AIM. Give the lines again, starting with the line that contains "You are a GUI" and going on through the line that contains "[x=665, y=98]", and add 107 to every coordinate in their answers. Leave the pictures out.

INPUT RECORDS.
● ● ● ● ●
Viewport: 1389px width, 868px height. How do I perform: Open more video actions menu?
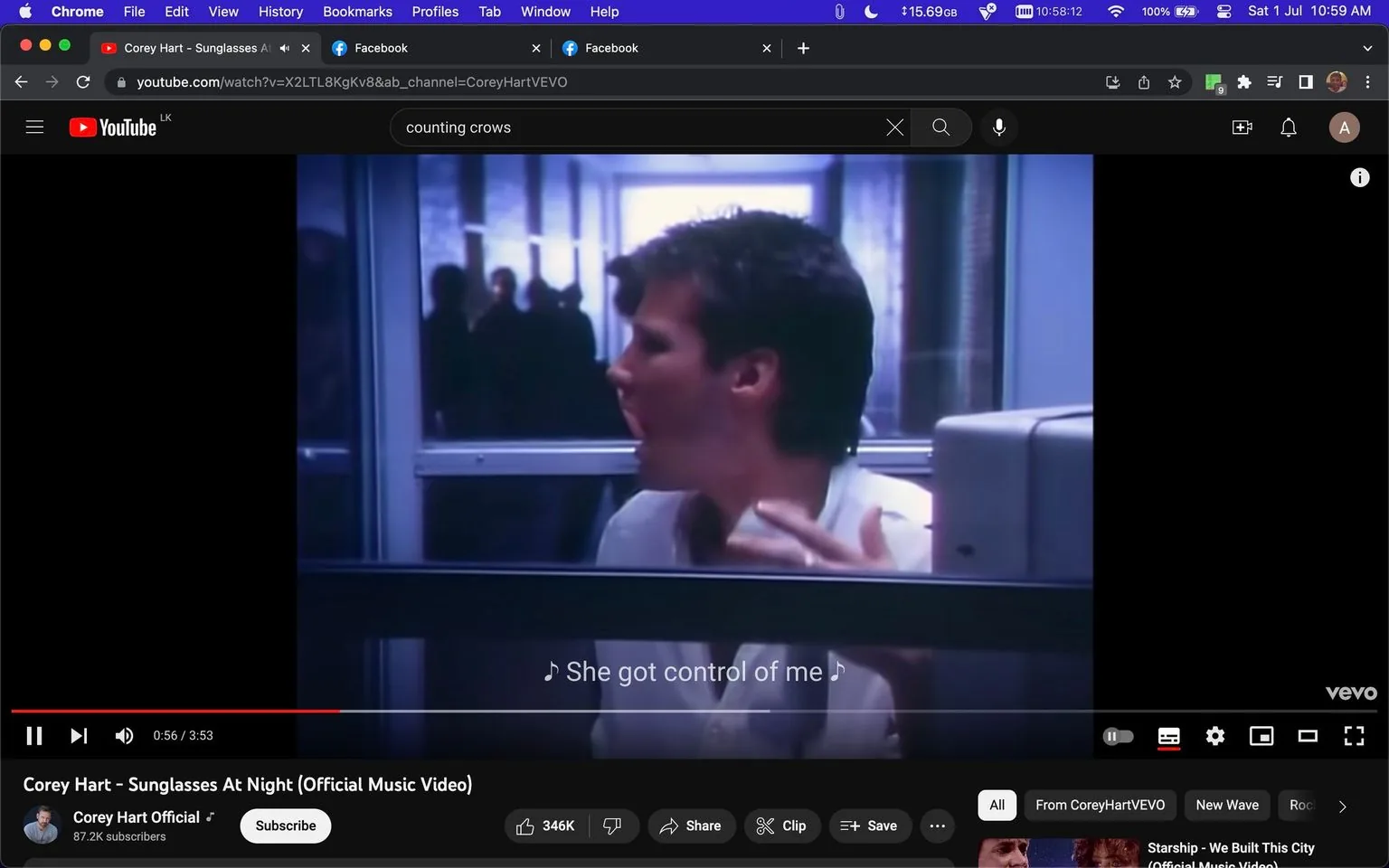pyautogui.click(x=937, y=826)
● ● ● ● ●
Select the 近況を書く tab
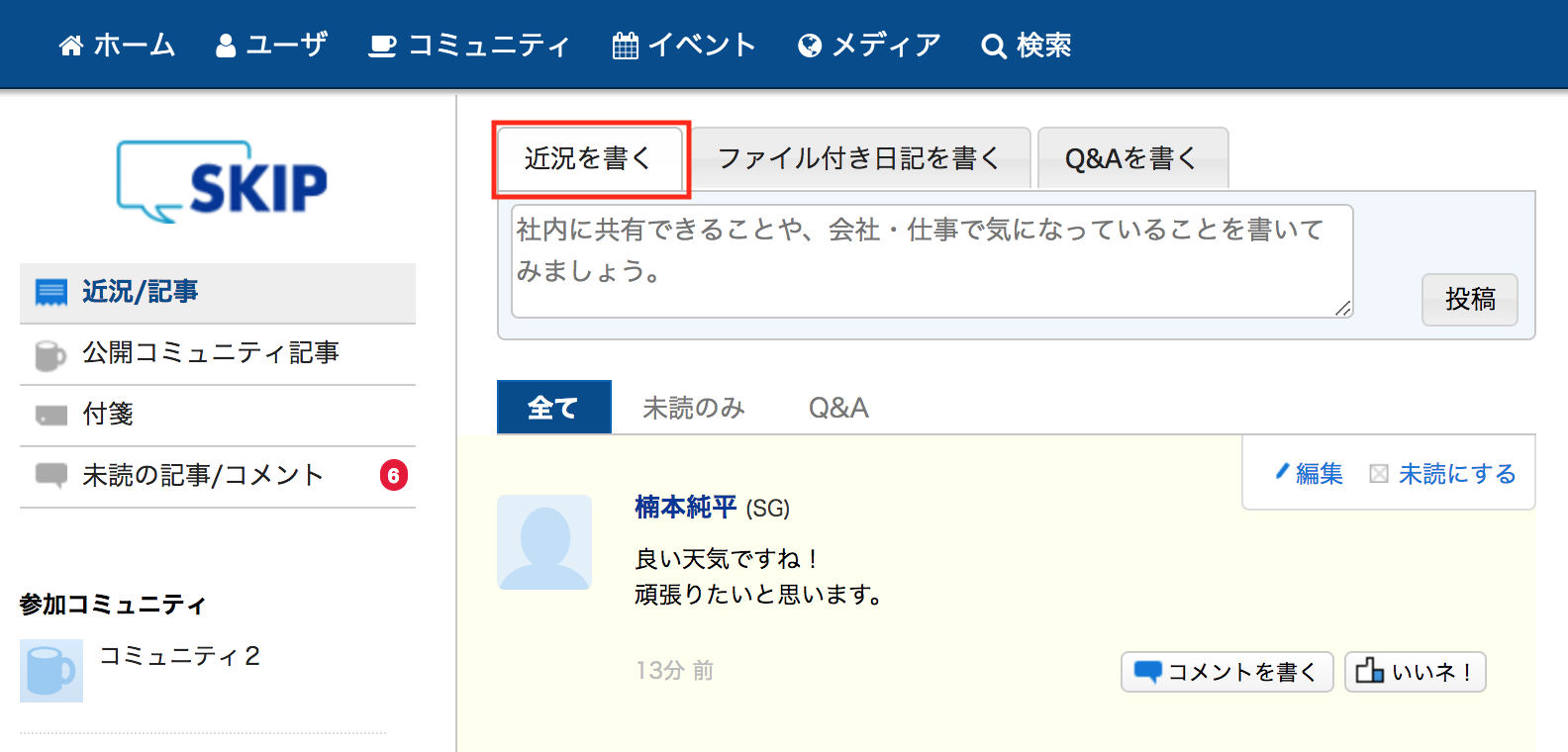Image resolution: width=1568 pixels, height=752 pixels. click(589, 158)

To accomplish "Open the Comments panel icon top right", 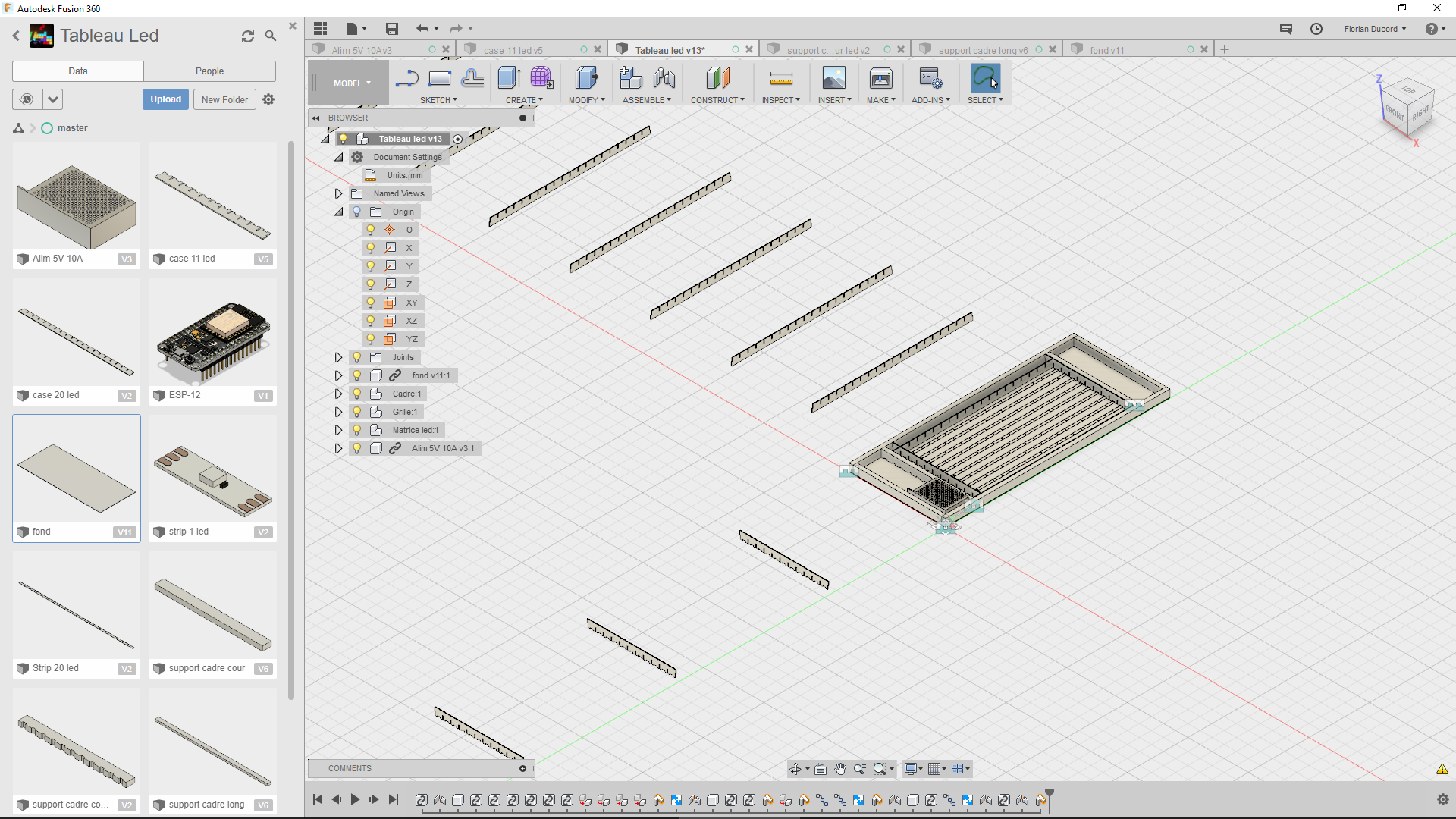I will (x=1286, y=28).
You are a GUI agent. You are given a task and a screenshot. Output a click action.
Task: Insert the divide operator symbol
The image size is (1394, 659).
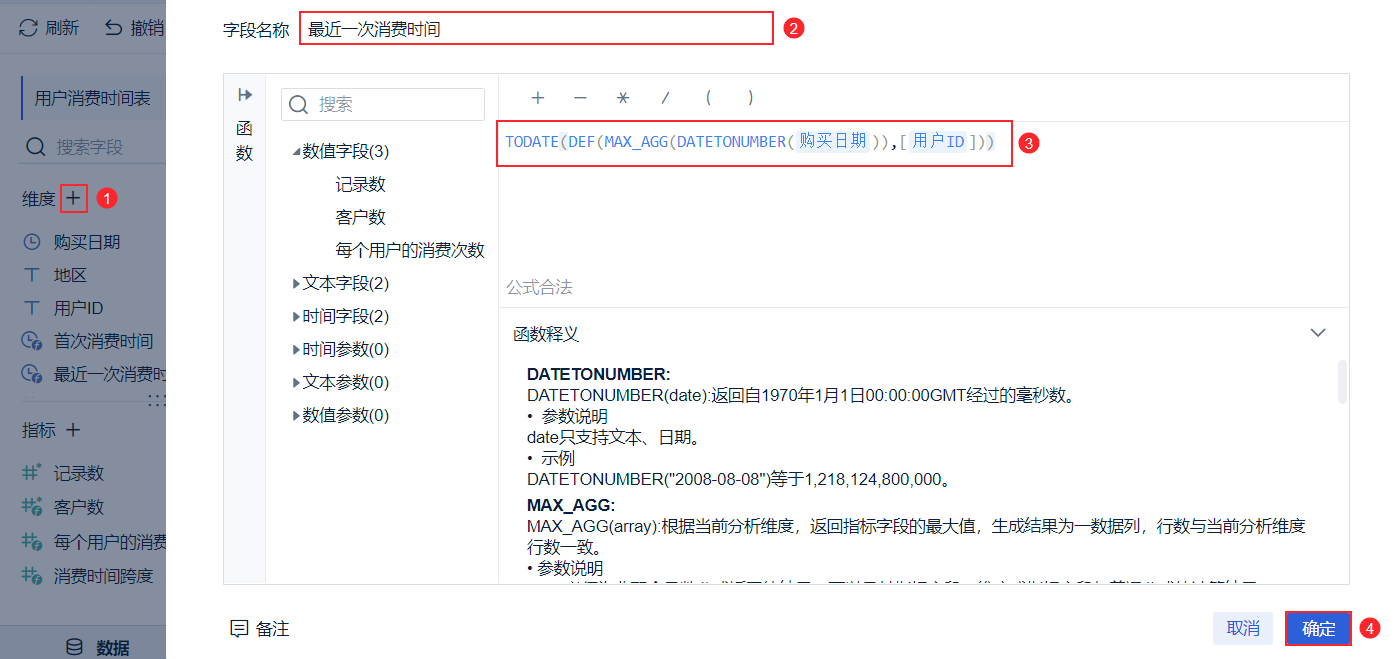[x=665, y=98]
● ● ● ● ●
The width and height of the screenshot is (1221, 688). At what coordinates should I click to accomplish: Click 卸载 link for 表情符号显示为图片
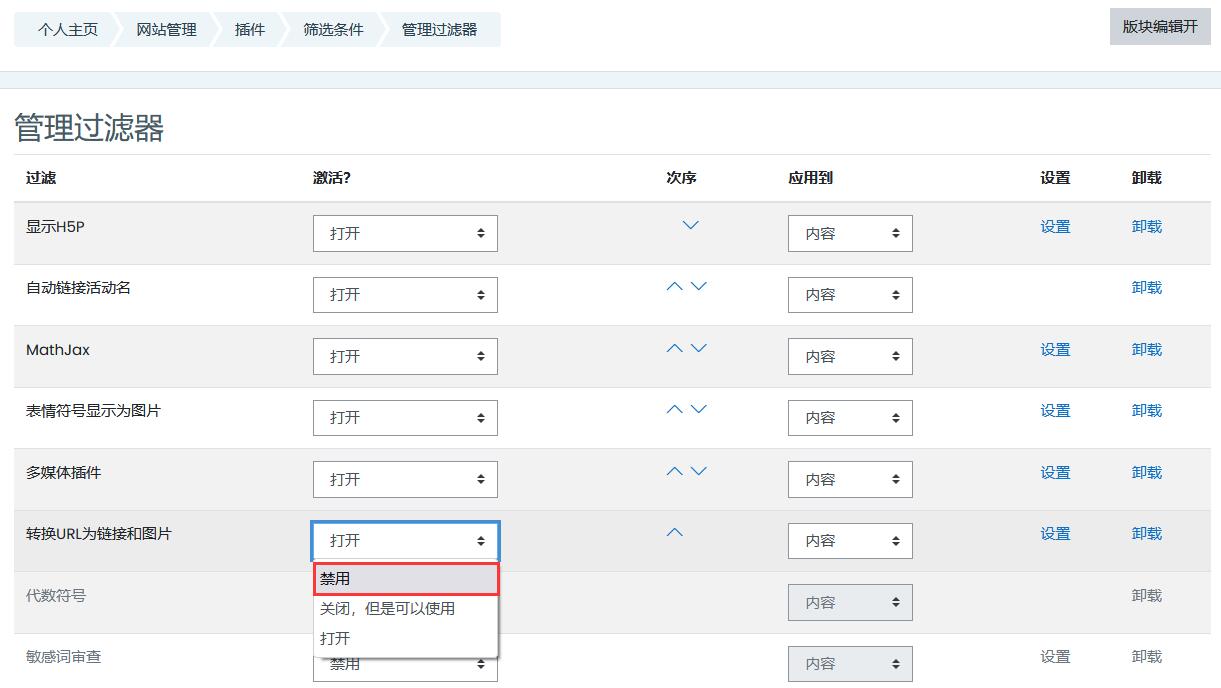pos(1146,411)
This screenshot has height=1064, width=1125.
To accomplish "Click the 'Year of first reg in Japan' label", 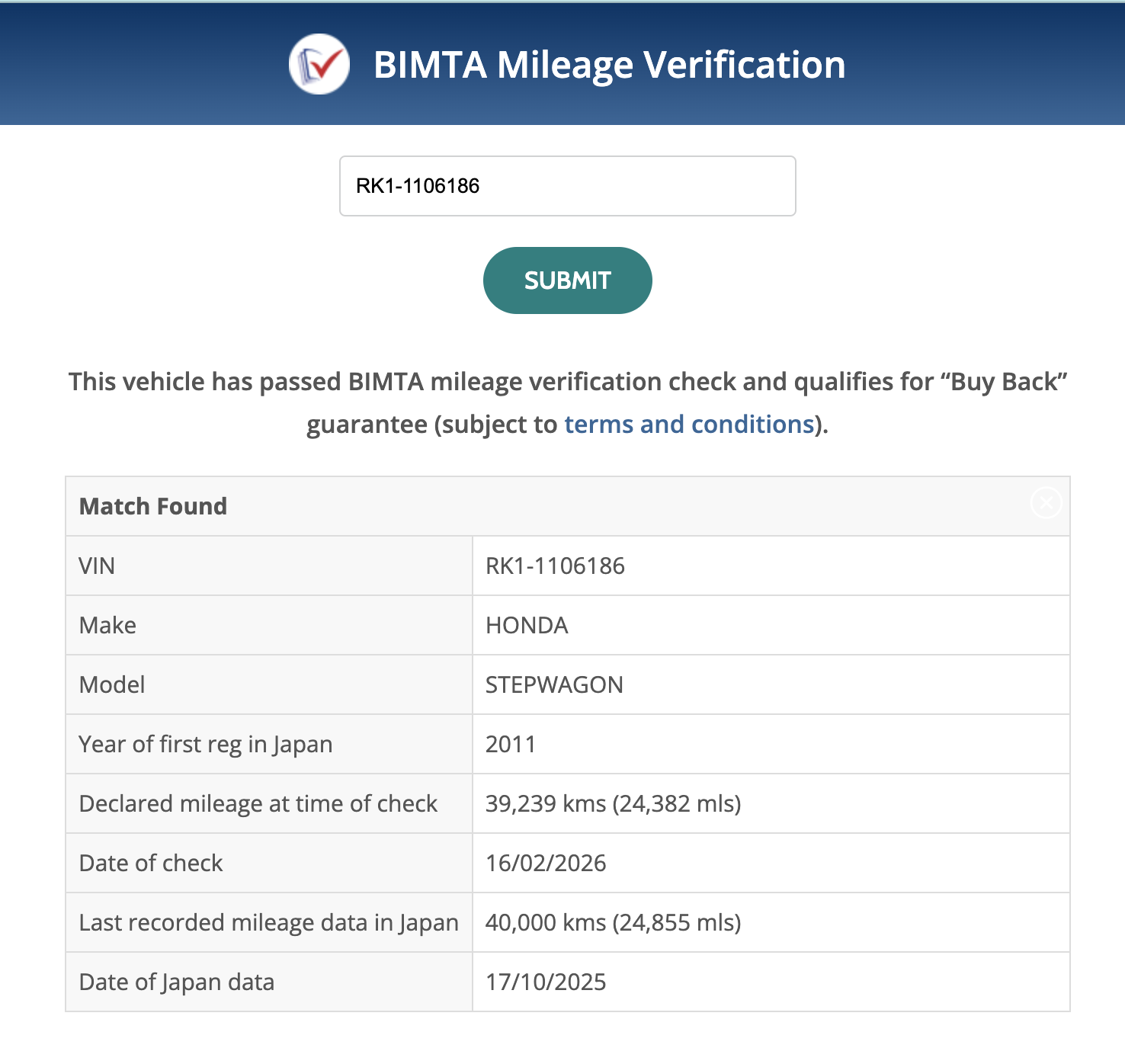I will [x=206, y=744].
● ● ● ● ●
SOLUTION FOR THIS TASK.
You are a GUI agent. You are given a task and a screenshot. Output a click action.
Task: Insert the divide operator symbol
The image size is (1394, 659).
[x=772, y=205]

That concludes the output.